* Instructions for the task *
Your task is to retype every entry exactly, omitting nothing.

Saved entries:
• • • • • • •

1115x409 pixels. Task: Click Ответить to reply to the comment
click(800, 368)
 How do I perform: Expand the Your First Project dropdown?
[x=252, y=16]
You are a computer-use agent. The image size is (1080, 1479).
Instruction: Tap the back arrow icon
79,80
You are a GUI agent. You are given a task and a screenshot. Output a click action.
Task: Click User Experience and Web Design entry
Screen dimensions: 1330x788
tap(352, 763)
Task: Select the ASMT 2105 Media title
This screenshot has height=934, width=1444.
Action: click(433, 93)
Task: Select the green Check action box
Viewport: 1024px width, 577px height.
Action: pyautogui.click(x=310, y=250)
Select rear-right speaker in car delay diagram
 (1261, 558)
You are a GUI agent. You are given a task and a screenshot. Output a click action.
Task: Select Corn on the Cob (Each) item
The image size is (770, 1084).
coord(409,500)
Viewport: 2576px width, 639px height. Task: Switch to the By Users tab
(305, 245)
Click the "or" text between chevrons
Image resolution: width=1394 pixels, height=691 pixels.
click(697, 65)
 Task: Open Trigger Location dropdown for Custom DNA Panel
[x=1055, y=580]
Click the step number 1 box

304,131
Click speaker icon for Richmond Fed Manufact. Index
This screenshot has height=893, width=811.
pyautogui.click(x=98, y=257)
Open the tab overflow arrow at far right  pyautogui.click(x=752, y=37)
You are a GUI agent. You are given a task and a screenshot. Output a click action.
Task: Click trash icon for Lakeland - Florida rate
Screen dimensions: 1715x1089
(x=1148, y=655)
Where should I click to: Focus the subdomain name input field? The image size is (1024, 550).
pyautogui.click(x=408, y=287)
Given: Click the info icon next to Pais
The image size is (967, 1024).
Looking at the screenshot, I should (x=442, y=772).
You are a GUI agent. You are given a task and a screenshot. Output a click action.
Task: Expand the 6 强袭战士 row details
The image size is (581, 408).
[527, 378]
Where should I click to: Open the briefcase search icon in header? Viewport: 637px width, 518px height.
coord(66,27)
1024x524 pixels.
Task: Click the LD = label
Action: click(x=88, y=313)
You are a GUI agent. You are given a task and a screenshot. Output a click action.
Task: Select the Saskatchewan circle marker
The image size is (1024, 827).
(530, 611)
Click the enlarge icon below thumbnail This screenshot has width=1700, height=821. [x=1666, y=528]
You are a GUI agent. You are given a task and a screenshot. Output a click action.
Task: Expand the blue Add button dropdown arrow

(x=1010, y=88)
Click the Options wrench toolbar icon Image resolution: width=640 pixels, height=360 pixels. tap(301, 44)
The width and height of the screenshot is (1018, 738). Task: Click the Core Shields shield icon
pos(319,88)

• • • • • • •

* Task result *
1115x409 pixels. Task: Click Ответить to reply to the comment
click(800, 368)
 How do I perform: Expand the Your First Project dropdown?
[x=252, y=16]
You are a computer-use agent. The image size is (1080, 1479).
Instruction: Tap the back arrow icon
79,80
You are a GUI agent. You are given a task and a screenshot. Output a click action.
Task: Click User Experience and Web Design entry
Screen dimensions: 1330x788
tap(352, 763)
Task: Select the ASMT 2105 Media title
This screenshot has height=934, width=1444.
Action: click(433, 93)
Task: Select the green Check action box
Viewport: 1024px width, 577px height.
Action: pyautogui.click(x=310, y=250)
Select rear-right speaker in car delay diagram
 (1261, 558)
You are a GUI agent. You are given a task and a screenshot. Output a click action.
Task: Select Corn on the Cob (Each) item
The image size is (770, 1084).
coord(409,500)
Viewport: 2576px width, 639px height. Task: Switch to the By Users tab
(305, 245)
Click the "or" text between chevrons
Image resolution: width=1394 pixels, height=691 pixels.
click(697, 65)
 Task: Open Trigger Location dropdown for Custom DNA Panel
[x=1055, y=580]
Click the step number 1 box

304,131
Click speaker icon for Richmond Fed Manufact. Index
This screenshot has height=893, width=811.
pyautogui.click(x=98, y=257)
Open the tab overflow arrow at far right  pyautogui.click(x=752, y=37)
You are a GUI agent. You are given a task and a screenshot. Output a click action.
Task: Click trash icon for Lakeland - Florida rate
Screen dimensions: 1715x1089
(x=1148, y=655)
Where should I click to: Focus the subdomain name input field? The image size is (1024, 550).
pyautogui.click(x=408, y=287)
Given: Click the info icon next to Pais
The image size is (967, 1024).
Looking at the screenshot, I should (x=442, y=772).
You are a GUI agent. You are given a task and a screenshot. Output a click action.
Task: Expand the 6 强袭战士 row details
The image size is (581, 408).
[527, 378]
Where should I click to: Open the briefcase search icon in header? Viewport: 637px width, 518px height.
coord(66,27)
1024x524 pixels.
Task: Click the LD = label
Action: click(x=88, y=313)
You are a GUI agent. You are given a task and a screenshot. Output a click action.
Task: Select the Saskatchewan circle marker
The image size is (1024, 827).
(530, 611)
Click the enlarge icon below thumbnail This screenshot has width=1700, height=821. [x=1666, y=528]
You are a GUI agent. You are given a task and a screenshot. Output a click action.
Task: Expand the blue Add button dropdown arrow

(x=1010, y=88)
Click the Options wrench toolbar icon Image resolution: width=640 pixels, height=360 pixels. tap(301, 44)
The width and height of the screenshot is (1018, 738). Task: Click the Core Shields shield icon
pos(319,88)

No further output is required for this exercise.